Dit geldt zowel ten aanzien van de kledingstukken, als ten aanzien van de koffie en de inlegzooltjes. Zij zal het beroep van de directeur daarom ten aanzien van de beklagen onder c. en d. gegrond verklaren en de betreffende beklagen alsnog ongegrond
verklaren.
Beklag onder a.
Het ten aanzien van de beklagen onder c. en d. overwogene laat onverlet dat de enkele grond die de directeur aan zijn beslissing om aan klager een ordemaatregel op te leggen, te weten afzondering ter overbrugging van de periode tot klagers
overplaatsing, onjuist is. De directeur had één van de gronden als genoemd in artikel 24, eerste lid, jo artikel 23, eerste lid, van de Pbw aan zijn beslissing ten grondslag moeten leggen. Dat blijkt ook uit de Memorie van toelichting bij de Pbw, waar
afzondering in afwachting van overplaatsing genoemd wordt. Om die reden zal het beroep van de directeur ten aanzien van het beklag onder a. ongegrond worden verklaard en de uitspraak van de beklagcommissie in zoverre worden bevestigd.

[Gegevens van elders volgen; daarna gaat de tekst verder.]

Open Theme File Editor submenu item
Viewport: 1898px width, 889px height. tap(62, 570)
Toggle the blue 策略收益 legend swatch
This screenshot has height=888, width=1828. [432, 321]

Het beroep van klager ziet op de hoogte van de toegekende tegemoetkoming. De beroepscommissie is van oordeel dat de toegekende tegemoetkoming, in het licht van hetgeen hiervoor is overwogen, juist is.

4. De uitspraak
De beroepscommissie verklaart het beroep van de directeur ten aanzien van het beklag onder a. ongegrond en bevestigt in zoverre de uitspraak van de beklagcommissie. Zij verklaart het beroep ten aanzien van de beklagen onder b., c, en d. gegrond,
vernietigt in zoverre de uitspraak van de beklagcommissie en verklaart klager alsnog niet-ontvankelijk in zijn klacht onder b. en verklaart de beklagen onder c. en d. alsnog ongegrond.
De beroepscommissie verklaart het beroep van klager ten aanzien van de toegekende tegemoetkoming ongegrond en bevestigt in zoverre de uitspraak van de beklagcommissie.

Aldus gegeven door de beroepscommissie voornoemd, bestaande uit mr. J.J. van Oostveen, voorzitter, mr. A.T. Bol en mr. R.S.T. van Rossem-Broos, leden, in tegenwoordigheid van mr. P.N.E. Plooij, secretaris, op 31 juli 2009.